Quiere decirlo en la red. Publica una página a la que llama el “Aroma de J. Ataulfo”. Cree que si hay tierra de por medio, que si el sitio es internet, nadie querrá desearle apartarse cuando ahueque.

Pasó una noche, pasó una mañana; día sexto. Y se levanta Javier de dormir en el somier de la pensión Doña Esther. Se lava un poco, se peina. Ya no es inspector de hacienda. Enciende el computador y ve en su contador mil visitas de una vez. Las lágrimas corren, tropiezan con su sonrisa. Está emocionado, tiembla. ¡Le quieren en internet! Le preguntan, le saludan. Le animan y le escriben. Piensa en montar una empresa de pedos bajo pedido. Tiene gracia hasta la idea. Pedos bajo pedido. Le suenan bien las palabras. Las cuelga en su nueva web.

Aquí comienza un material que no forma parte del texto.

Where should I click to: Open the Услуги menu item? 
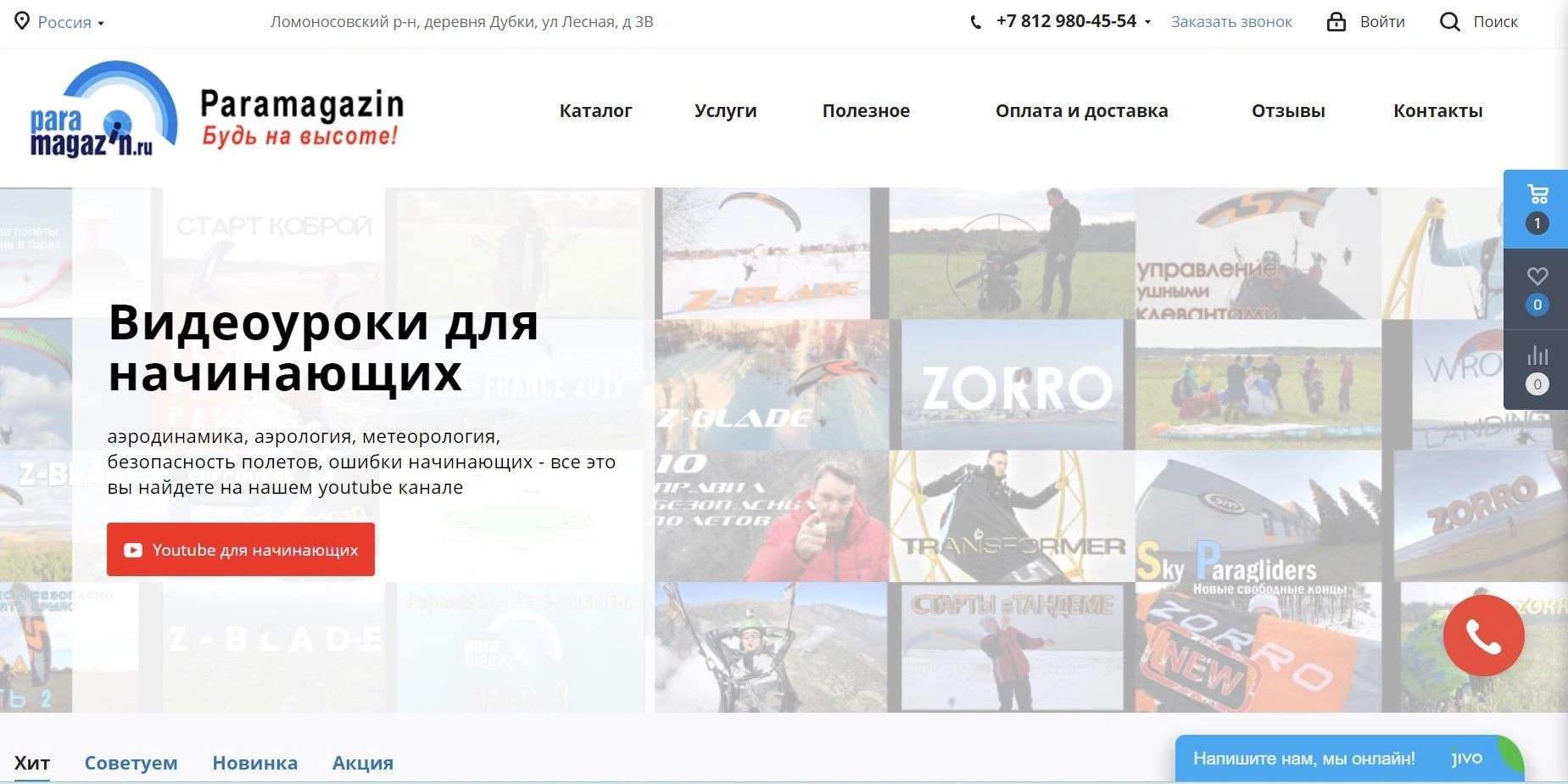725,111
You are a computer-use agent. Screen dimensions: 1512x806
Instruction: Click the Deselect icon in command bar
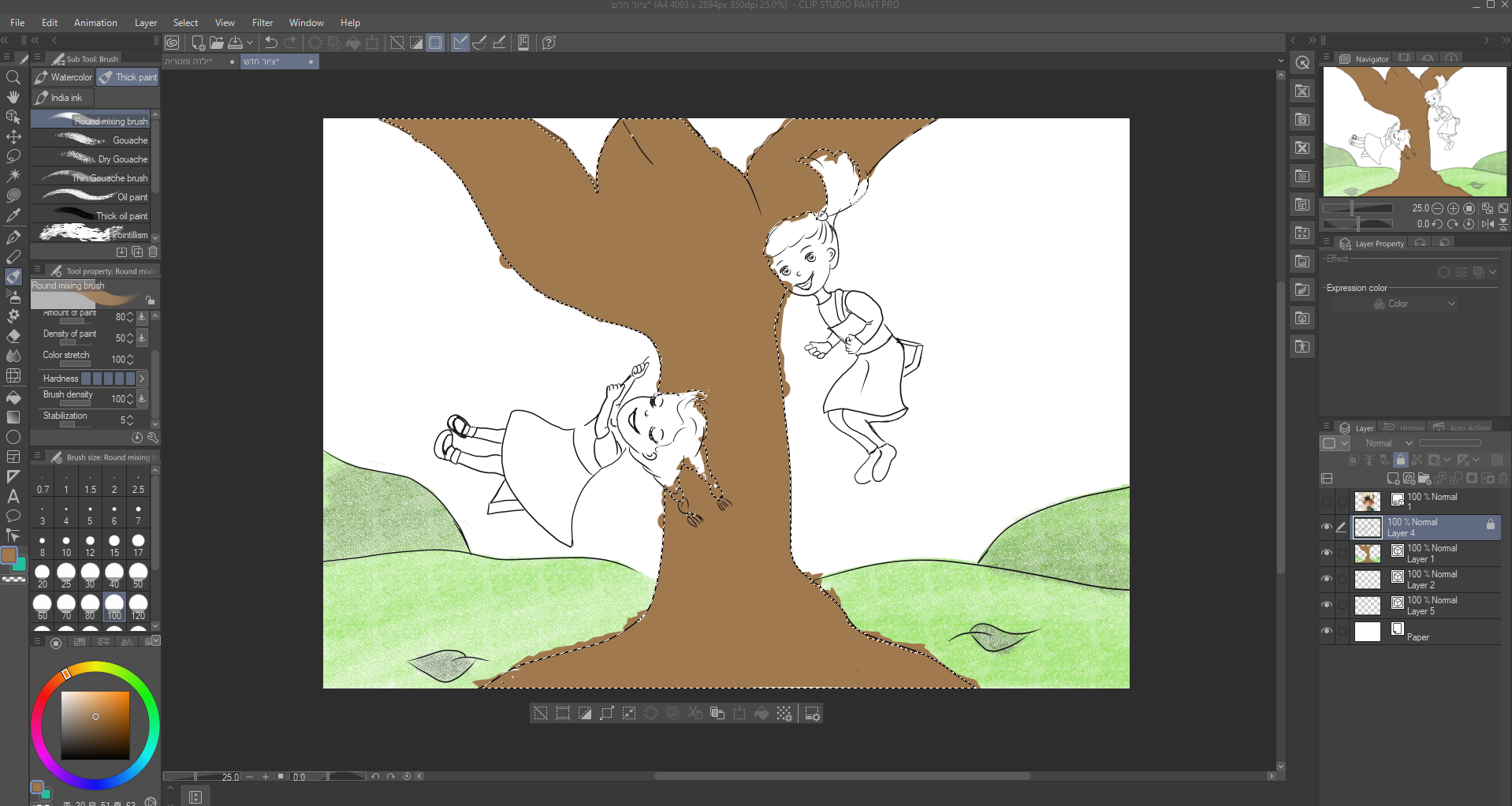[x=397, y=43]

Revientan el servidor las peticiones a Javier. Tiene que soltar sus gases y le pagan para oler. Tiene quincemil pedidos y los tiene que atender.

Pasó una tarde, pasó una mañana; el día séptimo.
Y quedaron concluidos para este día todos los pedidos. Javier, rendido y contento, vuelve a la misma pensión que ayer. Deja el portafolios. Duerme. Y sueña con el parné. Cuando despierta lo cuenta; Ha ganado lo de un mes.
Se imagina su futuro, tendrá pronto un aprendiz. Hay que satisfacer a todos y le falta tiempo y gas.
Pero le entra hambre y sale a una tienda a comer. Pide unas lonchas y pan. Un refresco y al hotel. Sentado en su cama traga el flatulante Javier.
Está contento. Sonríe. Entre sonrisa y sonrisa sale como una coz, un ruido. Es de Javier “el aireado”. Que aprovechando sus dones quiere diversificar el negocio del oler.